By Bethany Maines
Recently, I spent an hour at our historical documents library chasing down the names of the trolley stops between Tacoma and Spanaway Lake in the year 1914. Why, I hear you ask? What possible strange writer thing could I be up to? Is there a new novel in the works featuring a motorman’s adventures trying to the clear the name of a fellow conductor whose trolley appeared to take a turn too fast and go over an embankment fiery ball of flames in turn of the century Tacoma Washington? No, although now that you mention it, I would totally read that novel.

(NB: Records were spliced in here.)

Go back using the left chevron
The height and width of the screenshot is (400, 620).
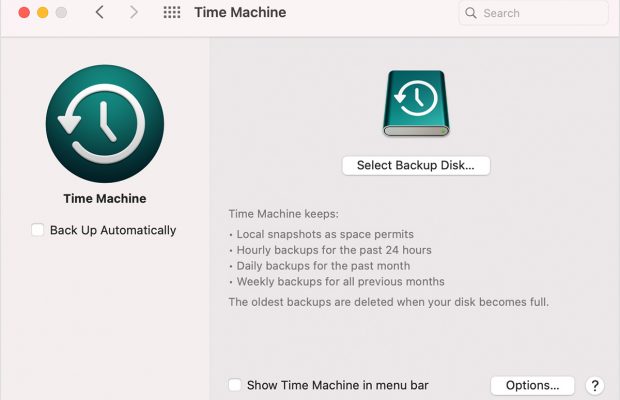[x=99, y=13]
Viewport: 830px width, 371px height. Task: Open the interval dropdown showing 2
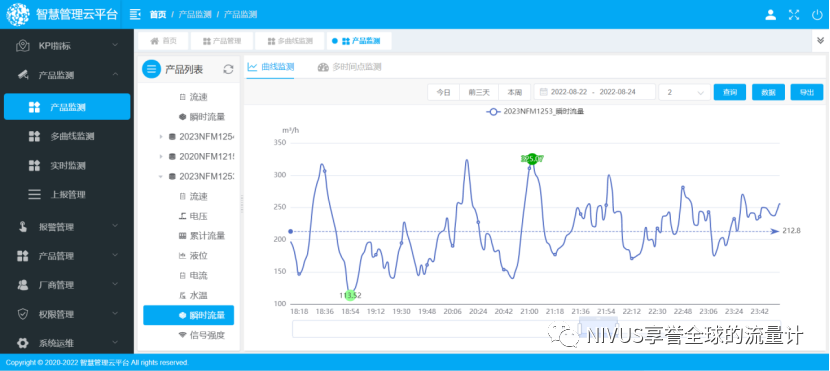pos(684,92)
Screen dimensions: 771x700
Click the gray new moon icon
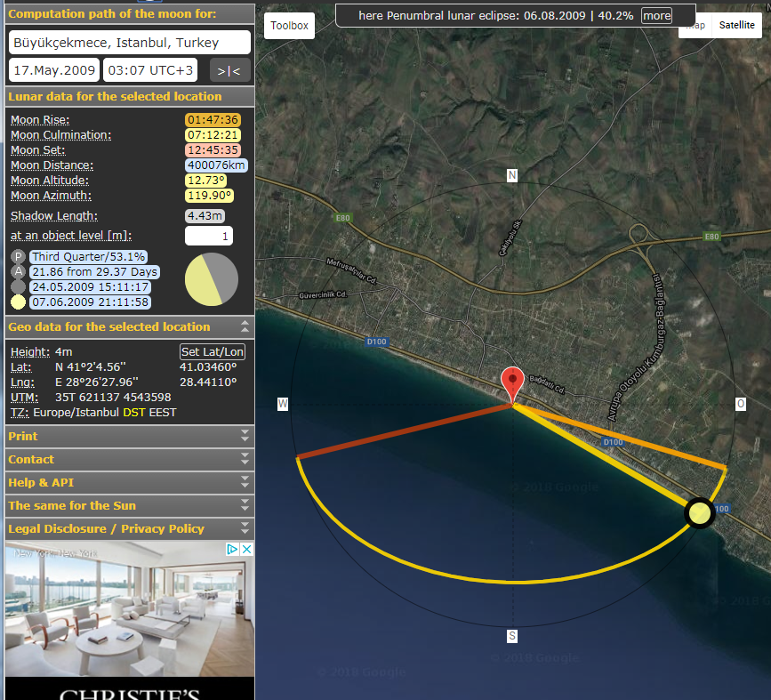point(18,286)
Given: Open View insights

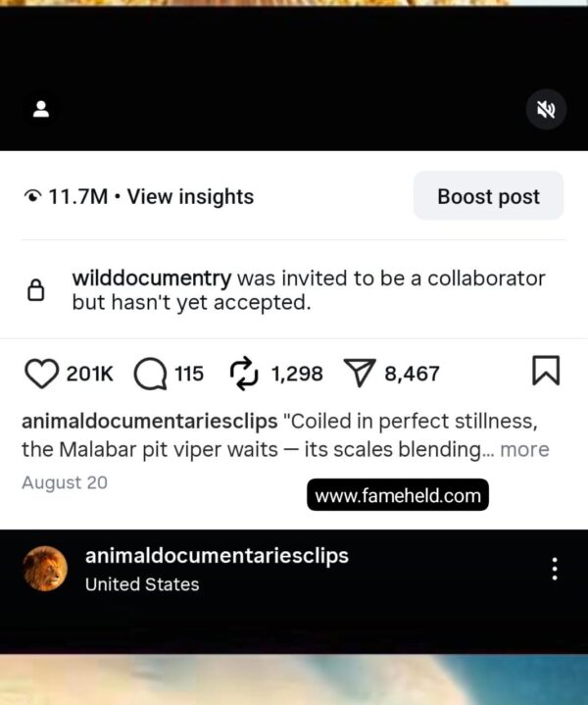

In fact this research mission was related to my day job – graphic design. While it’s rare for a design job to take me to the library, I strongly feel that both hats that I wear revolve around the same theme – I tell stories. Sometimes it’s in words and the stories are of my own in invention and sometimes it’s for a client who wants to showcase their unique narrative either in print or in the case of the trolley client on the side of their building. Yes, they take different skills, but at the end of the day, I feel like there’s a lot of overlap. Each project must have a beginning that sets the stage and leads the viewer/reader into main message and then conclude in a satisfactory manner. I think my ability to spot a narrative aids me in both lines of work. And of course, the benefit to being paid to research strange topics, is that who knows when a novel will require the use of my new found trolley knowledge.